We’ve been super busy. The normal everyday things are accompanied with other, new things. We now have 10 horses; and, very soon, more babies to come. We have tons of fencing to do, and we still also have to work the horsies (I think Reyna has ruined me… XD) too.
School and house work is been needed to be finished as soon as possible; and honestly, I’ve gotten into that swing. Actually, school hasn’t been too bad. At all. XD I like getting it done right and everything; and some days take longer than others, but my books and stuff are pretty nice. ;D But house-chores are plenty, and need to be done. We now have a chart so everyone can pitch in. XD Anymore, the only downside I find overall with house stuff is; I don’t get ‘home alone’ (OK not technically always alone alone, but whatever XD) time where I can blare and sing along to my music.
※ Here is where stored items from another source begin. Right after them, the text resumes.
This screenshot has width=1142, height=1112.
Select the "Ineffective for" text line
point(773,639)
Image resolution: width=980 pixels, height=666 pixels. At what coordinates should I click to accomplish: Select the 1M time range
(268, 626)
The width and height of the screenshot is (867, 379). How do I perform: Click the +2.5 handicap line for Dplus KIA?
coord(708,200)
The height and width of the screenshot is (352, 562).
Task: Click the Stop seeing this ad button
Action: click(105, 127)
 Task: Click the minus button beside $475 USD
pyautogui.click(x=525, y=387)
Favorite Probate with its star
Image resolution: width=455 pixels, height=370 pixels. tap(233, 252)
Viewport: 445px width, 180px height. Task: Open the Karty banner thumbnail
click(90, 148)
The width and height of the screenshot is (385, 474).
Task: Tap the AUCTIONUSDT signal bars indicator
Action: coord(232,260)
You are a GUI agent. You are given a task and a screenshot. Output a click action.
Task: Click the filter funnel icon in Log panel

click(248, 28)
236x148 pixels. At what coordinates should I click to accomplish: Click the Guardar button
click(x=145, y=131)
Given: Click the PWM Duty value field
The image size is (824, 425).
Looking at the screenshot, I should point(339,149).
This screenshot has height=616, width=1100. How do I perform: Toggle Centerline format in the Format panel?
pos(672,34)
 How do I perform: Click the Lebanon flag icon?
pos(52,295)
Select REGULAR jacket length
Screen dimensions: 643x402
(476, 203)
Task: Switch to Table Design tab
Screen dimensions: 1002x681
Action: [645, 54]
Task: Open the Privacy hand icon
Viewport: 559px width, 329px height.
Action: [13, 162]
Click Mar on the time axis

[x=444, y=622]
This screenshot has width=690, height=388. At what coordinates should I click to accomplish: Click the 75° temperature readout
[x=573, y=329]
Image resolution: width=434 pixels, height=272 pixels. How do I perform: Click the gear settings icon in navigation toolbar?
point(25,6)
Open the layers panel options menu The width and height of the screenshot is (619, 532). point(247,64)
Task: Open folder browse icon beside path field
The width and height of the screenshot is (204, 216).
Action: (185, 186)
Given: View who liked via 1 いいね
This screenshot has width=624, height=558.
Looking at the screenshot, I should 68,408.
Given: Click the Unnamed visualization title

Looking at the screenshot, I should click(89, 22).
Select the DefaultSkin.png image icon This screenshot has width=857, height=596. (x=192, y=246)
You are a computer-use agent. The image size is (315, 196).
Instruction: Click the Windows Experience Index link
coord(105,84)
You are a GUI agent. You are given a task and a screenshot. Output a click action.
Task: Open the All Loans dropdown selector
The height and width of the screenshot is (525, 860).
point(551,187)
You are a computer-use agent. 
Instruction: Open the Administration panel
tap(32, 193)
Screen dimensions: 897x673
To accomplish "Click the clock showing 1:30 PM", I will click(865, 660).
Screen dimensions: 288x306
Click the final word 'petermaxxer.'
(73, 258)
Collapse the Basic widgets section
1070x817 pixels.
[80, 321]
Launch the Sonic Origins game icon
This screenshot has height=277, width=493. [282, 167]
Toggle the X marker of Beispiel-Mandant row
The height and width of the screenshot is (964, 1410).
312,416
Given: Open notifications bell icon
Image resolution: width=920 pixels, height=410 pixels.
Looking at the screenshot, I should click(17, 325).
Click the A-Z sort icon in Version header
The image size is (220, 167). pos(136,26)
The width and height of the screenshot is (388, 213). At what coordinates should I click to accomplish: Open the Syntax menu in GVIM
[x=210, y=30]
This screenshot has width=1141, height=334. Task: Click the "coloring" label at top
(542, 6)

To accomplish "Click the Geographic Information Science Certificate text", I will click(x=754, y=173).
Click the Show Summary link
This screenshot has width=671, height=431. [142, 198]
XD I hook up my laptop to the TV, turn on Twenty One Pilots, and SING. I never really just stand and dance around in the living room (Which is a goal, lol),but I spend the time cleaning. But that’s cool because I can then turn the water faucet on and off to the lyrics’ tones… ;D
But we have been really busy. Really, the only me time I get is like after dinner. And I sit down, music in, and pretty much just chill out. That’s my me time.
However; the last few nights have been pretty sweet. XD
I picked up a minifiction! FOR NOW, that’s my word for ‘fanfiction’. Because fanfiction sound really stupid and silly… I know IIIIII probably sound like the stupid and silly one saying that, but… MOVING ON.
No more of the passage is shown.